Hispanics made up 12 percent (roughly 300,000) of the eligible voters in NV and Hillary won more than two-thirds of those votes, including many of the 60,000-member Culinary Workers Union rank-and-file - 45 percent of whom are Hispanic – who defied their union leadership and voted for Hillary instead of Obama.
In all, Hilllary got 51 percent of the vote, to Obama’s 45 percent. Edwards finished below 5 percent, which knocks him out of serious contention. While Hillary won half the votes of whites and women, Obama got 83 percent of the black vote (Hillary got 14 percent). Clearly, the Hispanic vote made the difference for Hillary.
On the Republican side, the only surprise in the race is that Ron Paul came in second, with 14 percent of the vote to Romney’s 51 percent). Romney’s rivals had ceded NV to him, in part because NV has the 4th largest population of Mormons by percentage (after UT, ID and WY), and nearly all of them (95 percent) gave their votes to Romney.
In SC, McCain edged Huckabee out by three points (33 percent to 30 percent). Huckabee no doubt wishes he had been able to get the evangelicals in SC to vote for him in a monolithic bloc as they did for Romney in NV - which would have given him more wiggle room to do without the 16 percent of the conservative and Republican vote that Thompson siphoned off.
Huckabee’s campaign is convinced that that their man would have otherwise beaten McCain. Jim Pinkerton, a senior advisor to the Huckabee campaign, tells The Stiletto via e-mail: “There's no question that Thompson was the spoiler for us. You can do the math and see that we would have won otherwise.”
But The Stiletto isn’t sure the math adds up. More than half the state’s voters are evangelicals, and Huckabee had only a 13 point advantage over McCain amongst these voters (40 percent vs. 27 percent); in NH he split the evangelical vote with McCain and Romney.
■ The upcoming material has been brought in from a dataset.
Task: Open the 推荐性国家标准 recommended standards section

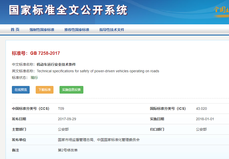Action: [77, 30]
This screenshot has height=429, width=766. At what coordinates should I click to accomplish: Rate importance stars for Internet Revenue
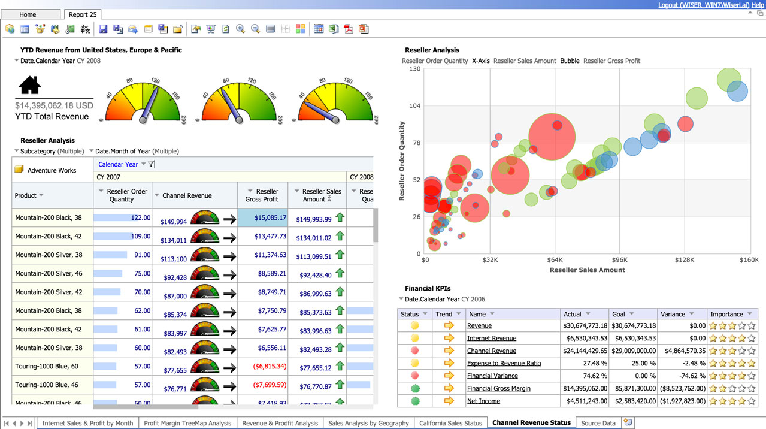coord(732,338)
Perhaps when Thompson drops out of the race, Huckabee will be able to rack up a high enough percentage of evangelical and values vote to be competitive in the five Southern states holding a primary or caucus on Super Duper Tuesday.
The races on both sides are like half-cooled Jell-O – still fluid, but slowly starting to set.
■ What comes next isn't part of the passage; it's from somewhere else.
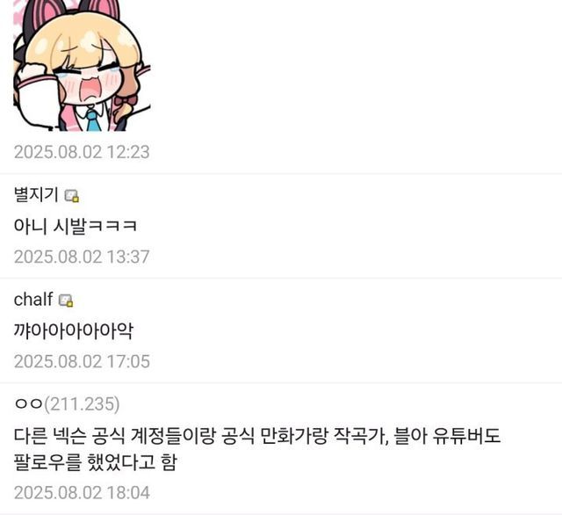
Task: Click the badge icon beside chalf
Action: [66, 301]
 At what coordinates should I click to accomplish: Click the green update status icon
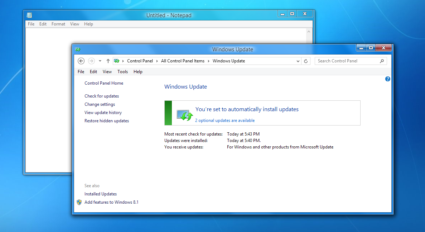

Hillary’s in a stronger position going into FL than Obama, even if he wins in SC next week on the strength of black support. Different state, different race: One out of five voters are Hispanic, and they’re pretty evenly divided between the Democrat and Republican parties. Hillary will win the state (as well as CA, NY and NJ on February 5th) if she repeats the success she had in NV amongst Hispanics.